» **Problem**
Exact copies of all the records are the expected output.

» **Raw data**

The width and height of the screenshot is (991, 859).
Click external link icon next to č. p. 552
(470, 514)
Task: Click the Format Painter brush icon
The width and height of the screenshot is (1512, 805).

» **Reply to the exercise**
The width and height of the screenshot is (991, 859).
Click external link icon next to č. p. 552
(470, 514)
Task: Click the Format Painter brush icon
The width and height of the screenshot is (1512, 805).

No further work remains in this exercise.